You never hear about the people with the slide rules and computers and buttoned-down minds who even now are hard at work on creating the NHL schedule for 1994-95.
A will play B, C will play D, then everyone from A to W gets in the playoffs.
Boxing is a bit more sophistica ted. The fans want Fighter A to confront Fighter B. He probably doesn't want to because he doesn't think he's good enough, but that's where the money is, so OK, but only if the pay-per-view does not conflict with a Madonna concert and the Las Vegas casinos aren't crowded with a convention of rubber duck salesmen.
Then, of course, Fighter A's promoter has to get along with the brother-in-law of Fighter B's bucket carrier, who owns the only pen in the family which can sign contracts.
No one, of course, would ever want the best fighters to meet without any intrigue.

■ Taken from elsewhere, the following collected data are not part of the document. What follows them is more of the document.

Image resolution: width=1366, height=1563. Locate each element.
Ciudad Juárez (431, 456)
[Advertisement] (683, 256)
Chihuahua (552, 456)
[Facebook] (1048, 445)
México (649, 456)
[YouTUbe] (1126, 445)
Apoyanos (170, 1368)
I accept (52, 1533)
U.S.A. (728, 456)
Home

Lucky for you, I'm in the mood to bring order to chaos.
The first question you want answered, undoubtedly, is whether Mike Tyson will get to fight Evander Holyfield.
The answer is a resounding maybe.
This much I can reveal. Remember, it was Don King who didn't want this match in the first place, not Holyfield's connections. Suffice it to say, both fighters want it. The problem is Tyson's ribs and Tyson's jury. The ribs will heal, but not before March. (And never mind the report going around Wednesday that he damaged the hand he broke against Mitch Green outside Dapper Dan's in 1988 -- it was dismissed as "just another rumor" by King publicist John Solberg, who couldn't flat-out deny it). Tyson's rape trial will start Jan. 27 or later.
If it's sooner, Tyson will be found guilty or not. If he's guilty, close the door. Holyfield then moves ahead with this "interesting dance card," according to Seth Abraham, who finds it especially interesting since he controls all the dancers:
(1) Francesco Damiani in eight days; (2) the winner of the Ray Mercer-Larry Holmes fight Feb. 7, probably sometime in April; (3) probably Lennox Lewis because all heavyweight champions deserve to feast on at least one Brit, and (4) the big one vs. Riddick Bowe, probably in the fall.
Of course, Dan Duva has his own interests and says if you scratch Tyson, "Evander's next fight [after Damiani] will be in March or April for the most money he can get."
That, he says, is hardly Ray Mercer, but Bowe or George Foreman. He said, "We have absolutely no interest in Larry Holmes, and Ray Mercer is not doing himself any favors by fighting him -- it's not going to bring him any closer to Evander."
He suggested Mercer, who has an Olympic gold medal and wins over Damiani and Tommy Morrison, go out and beat someone tough, like Bowe or Razor Ruddock or Tim Witherspoon or, ahem, one of two undefeated heavyweights Duva happens to promote -- Lewis and Michael Moorer.
So if Tyson doesn't fight again, there is still no definite order. It gets really convoluted if he makes it to the ring. Suppose he beats Holyfield. He either takes the title with him into prison, or is found not guilty and Don King takes the title into prison -- oops, forgot -- King's not on trial.
If Tyson wins and gets acquitted, Holyfield joins a long list of lucrative challengers, which include Foreman, whatever Time Warner youngsters can be lured away, Ruddock, Witherspoon and, don't laugh, a revitalized (that is, after another string of victories) Morrison.
Let's say Holyfield beats Tyson (no, folks, I'm not going to make any silly predictions or print results of a fantasy hockey league). Tyson gets either a rematch or a jail sentence. Holyfield gets either the rest of Abraham's dance card or a rocking chair for retirement.
Note: Moorer demanding WBO force Mercer to defend against him, its No. 1 ranked heavyweight, instead of 42-year-old grandfather. Never mind that Moorer being No. 1 is ludicrous, what does he want? Strip Mercer so he can fight No. 2, Ruddock? Michael, be smart. Shut up . . . Know what? Holmes COULD beat Mercer.
HURTING: Aaron Davis busted left thumb in only defeat, when he lost WBA welter title to Meldrick Taylor last January. He finally makes it to within days of comeback bout Tuesday night in Vegas, and he has an eye scratched. But docs say two weeks rest should be enough.
MONEY: Duva says Holyfield probably could make $20-25 million against Bowe or Foreman in March or April, giving both fighters a 5 percent buy rate on two million pay-per-view sets. First Holyfield-Foreman did 8.25 percent buy rate and Holyfield-Tyson looked like a 10 percent. Duva said Holyfield-Mercer buy rate would be three or four, which would translate into maybe $12 million payday for champ. And you studied hard in school?